With say a 60% vaccine take-up that means 36% of the population are immune through the vaccine, and probably 10% of the ‘anti-vaxxers’ are already immune through the virus, so that would give 40% immunity.
Then if mild ‘social distancing’ measures on their own, with no vaccine, could keep R0 under 1.67, that 40% population immunity keeps actual R below 1.
Yes.
However it seems that the need for the extended trial will delay its introduction until “late March” (read: April) so the Pfizer one must be the only game in town right now, for the vaccinations they are talking about in December.
Yesterday’s ‘Times’ quotes ‘the Oxford team’ and ‘ministers’ as saying the UK licence could come before year-end on the existing data, and Astrazeneca’s CEO saying US licensing was unlikely without a further trial. I understand Astrazeneca are already manufacturing it, so the UK availability could be earlier than March/April.
It’s going to be awfully interesting which vaccine “we” will get. The Pfizer one seems ~95% effective and there is good data. The AstraZeneca (“Oxford”) one is ~60% and the 90% figure is supported only by sparse data and looks like a cockup anyway.
It will be interesting to see if people have a choice, or if they are simply told “this is the one available to you”.
I can imagine some preferring the Pfizer/BioNtec or Moderna one because of the higher effective rate, and others preferring the Oxford/AstraZeneca one because it is a conventional vaccine and doesn’t use ground breaking technology.
But offering a choice might make the rollout harder to manage.
It’s been stated there won’t be a choice.
Possibly if you wait a bit you may be able to get it privately. PROB100 you will a few months down the road.
60% is not much good really. I can achieve > 99% just by carrying on with my existing lifestyle 
and the only urgent use of a vaccine would be to go up a ski lift, and looking at the likely behaviour there I would want the 95% one and a FFP3 mask!!

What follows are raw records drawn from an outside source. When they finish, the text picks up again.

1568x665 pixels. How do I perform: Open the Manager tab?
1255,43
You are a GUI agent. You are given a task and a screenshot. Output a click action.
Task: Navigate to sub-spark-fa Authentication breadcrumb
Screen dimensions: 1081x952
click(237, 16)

In the US, I’ll call around and find the medical facility that’s offering what I want.
We could do a EuroGA group vaccination discount
Peter wrote:
We could do a EuroGA group vaccination discount
You might want to call Putin and see what you get. He is the only one on the (internal) market so far… I know a couple who went home to Moscow to get vaccined… don’t blame them.
60% is totally useless, particularly regarding that it will be very difficult to convince people to actually vaccine themselfs at all. Well, more available for those who do. I just hope that those who refuse will be seregated and prevented from spreading more disease.
Mooney_Driver wrote:
60% is totally useless,
Its more than adequate and perhaps make little difference, since it looks like the RNA vaccines will be much harder to distribute. In the UK they aren’t any longer targeting those that aren’t the most vulnerable first, because its too difficult (yet) to bring the vacinne to them. Instead they are going to vacinne hospital staff first since they can come to the vacinne distribution point.
Minors won’t be offered the vacinne in the first place, if 60% of the most vulnerable can’t get sick, and those they aren’t all that vulnerable, are either vaccinated or have already had it then the risk is vastly reduced, and before long you at around 90% that can’t get sick.